One of the results of rising property prices and the falling value of wages in real terms is that many UK employees can no longer afford to live near their workplace. Although young workers and those on low incomes are less affected by this trend, others have found a drastic increase in both their commuting bills and journey times, making them the highest in Europe. In this article we look at:
- The average UK work commute
- Ways to reduce your commuting bills
- Alternative means of transport
- Making your daily commute better
What is the average commute to work in the UK?
Gridlocked roads, delayed trains and irregular bus services mean that a commuter covers, on average, 17 miles in 41 minutes. In 2017, the average commute time was calculated to have increased by 25% to one hour although 1 in 7 were labelled as ‘extreme commuters’ (spending 2 hours or more going back and forth to work).

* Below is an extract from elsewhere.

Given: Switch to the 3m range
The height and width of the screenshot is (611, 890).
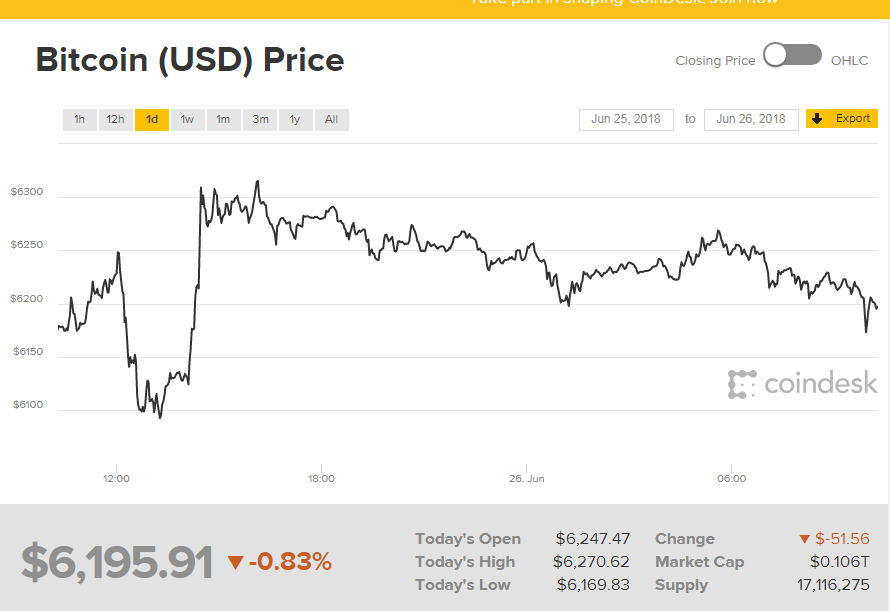Looking at the screenshot, I should click(x=260, y=120).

The time that employees spend getting to work and their commuting bills depend on their choice of transport, and where they live in the UK. Commuters travelling into London face the longest journey time of 74 minutes and pay on average £305 a month (compared to £146 a month for the rest of the country).
How can I reduce my commuting bills?
There are a number of ways to reduce your commuting bills.
Buy a season ticket
A monthly or annual season ticket will reduce your commuting bills. If you can’t afford to pay upfront, many employers offer an interest-free loan which can be repaid gradually over the year.
Flexible hours and working from home
If your job allows you to adopt flexi-hours, you can make savings on your commuting bills by avoiding the high-cost peak times (6-9.30am, 4.30-7pm). Using technology to work from home once or twice a week will also reduce commuting costs.
Sharing a commute with a co-worker or finding someone on a car-sharing site means you will pay less for your commuting bills.
Alternative means of transport
Where possible, think about alternative cheaper means of transport such as walking, motorbike/moped or cycling.
The key to making your long commute better is to use your time profitably by doing something you enjoy.
If you wish to start commuting by bike, you should ask whether your company takes part in the Cycle to Work Scheme. This government tax exemption programme allows your employer to lend you up to £1,000 to buy a bicycle and the necessary safety equipment. Apart from saving on commuting bills, you’ll also be more eco-friendly and improve your physical fitness.
How can I make my long commute better?
The key to making your long commute better is to use your time profitably. You could take advantage of the extra time at your disposal to restore your work/life balance by doing something you enjoy. Listening to music or podcasts are possible for all commuters. Commuters who travel by public transport have more options including reading, puzzles or catching up on personal correspondence.
Another option is to use the time on the train/bus to catch up on work-related tasks. The main benefit of this is that when you finally reach home, you’ll be able to give your loved ones your undivided attention.